(Data for the task):

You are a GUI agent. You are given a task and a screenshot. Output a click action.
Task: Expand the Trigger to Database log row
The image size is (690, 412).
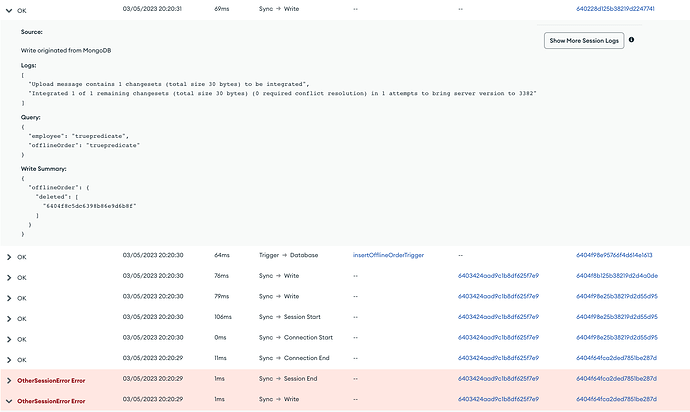click(9, 255)
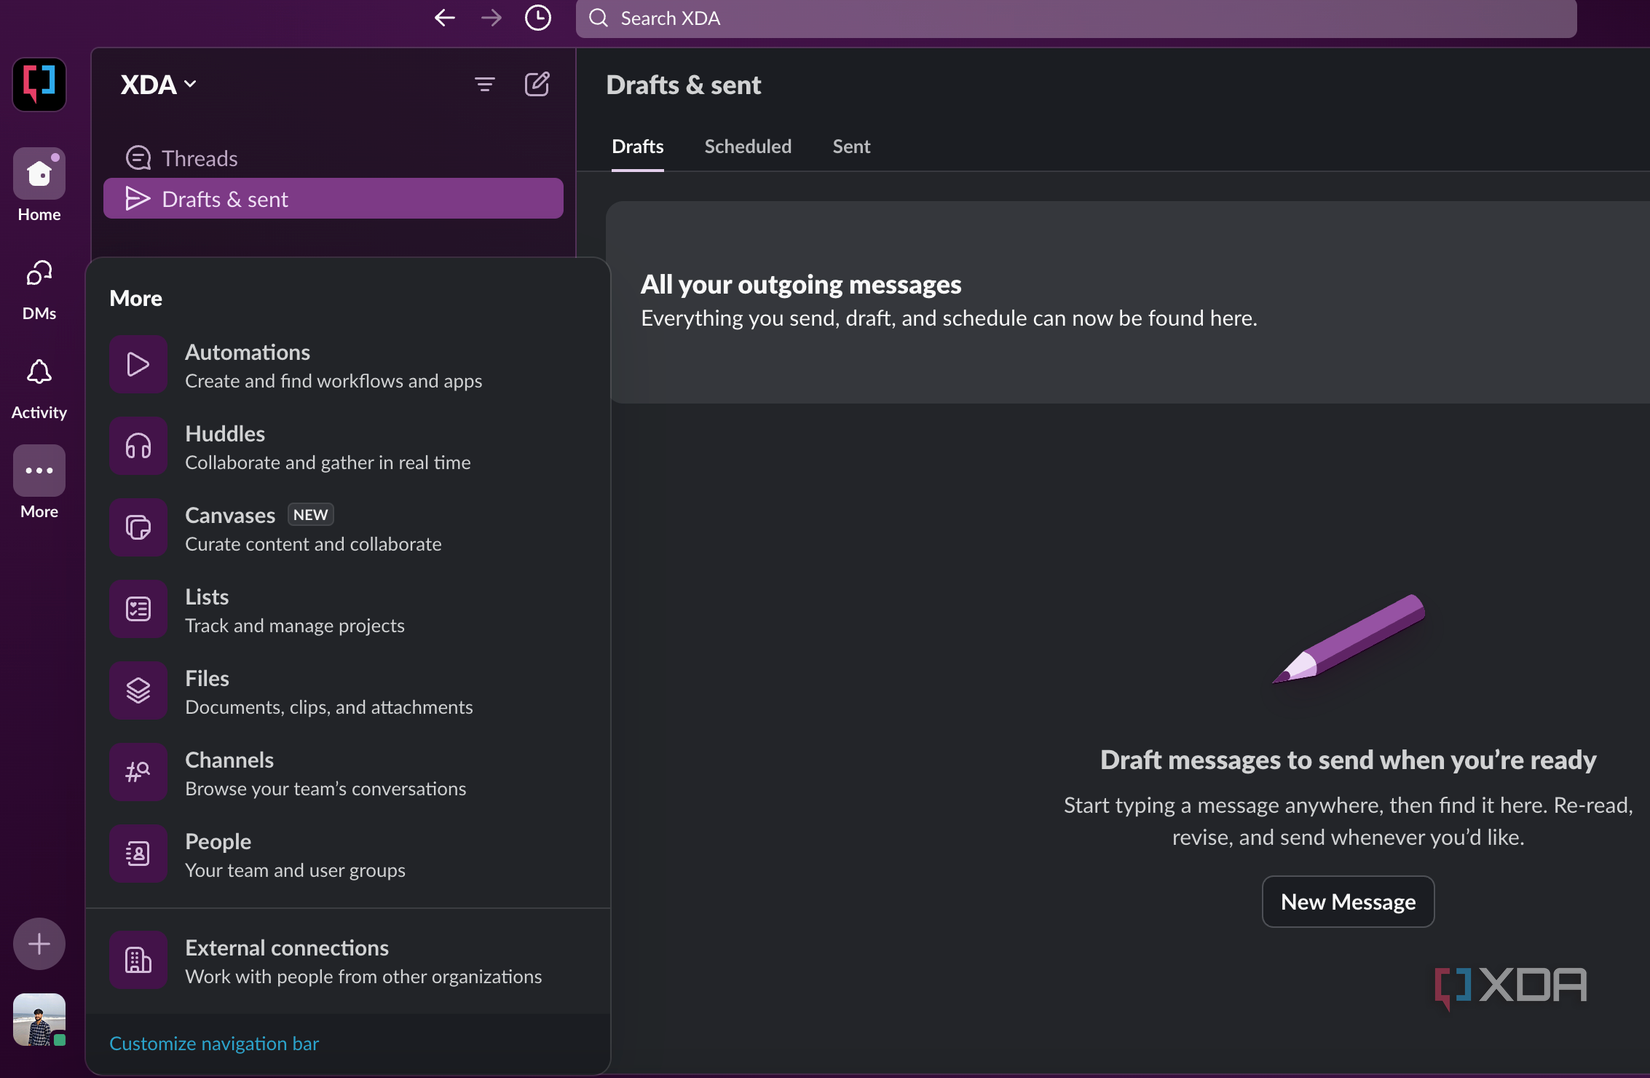Click the compose new message icon
This screenshot has width=1650, height=1078.
tap(537, 84)
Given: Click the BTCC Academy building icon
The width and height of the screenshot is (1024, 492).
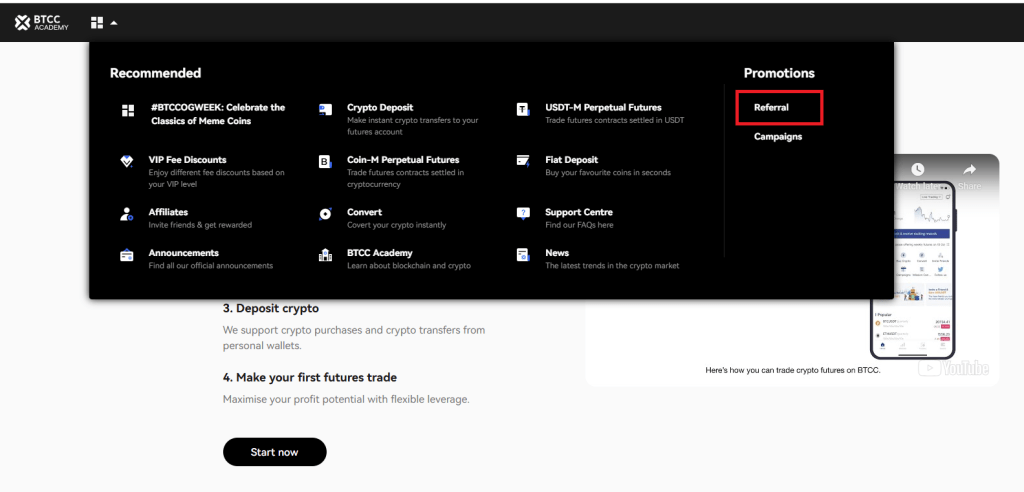Looking at the screenshot, I should [x=325, y=255].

(Prompt): Return every line of these records verbatim, leaving out the pictures.

(Solution for this exercise):
You are a GUI agent. You are given a task and a screenshot. Output a click action.
Task: Expand the Trigger to Database log row
The image size is (690, 412).
click(9, 255)
Click the compose new message icon
This screenshot has width=1650, height=1078.
tap(537, 84)
Given: Click the BTCC Academy building icon
The width and height of the screenshot is (1024, 492).
Looking at the screenshot, I should [x=325, y=255].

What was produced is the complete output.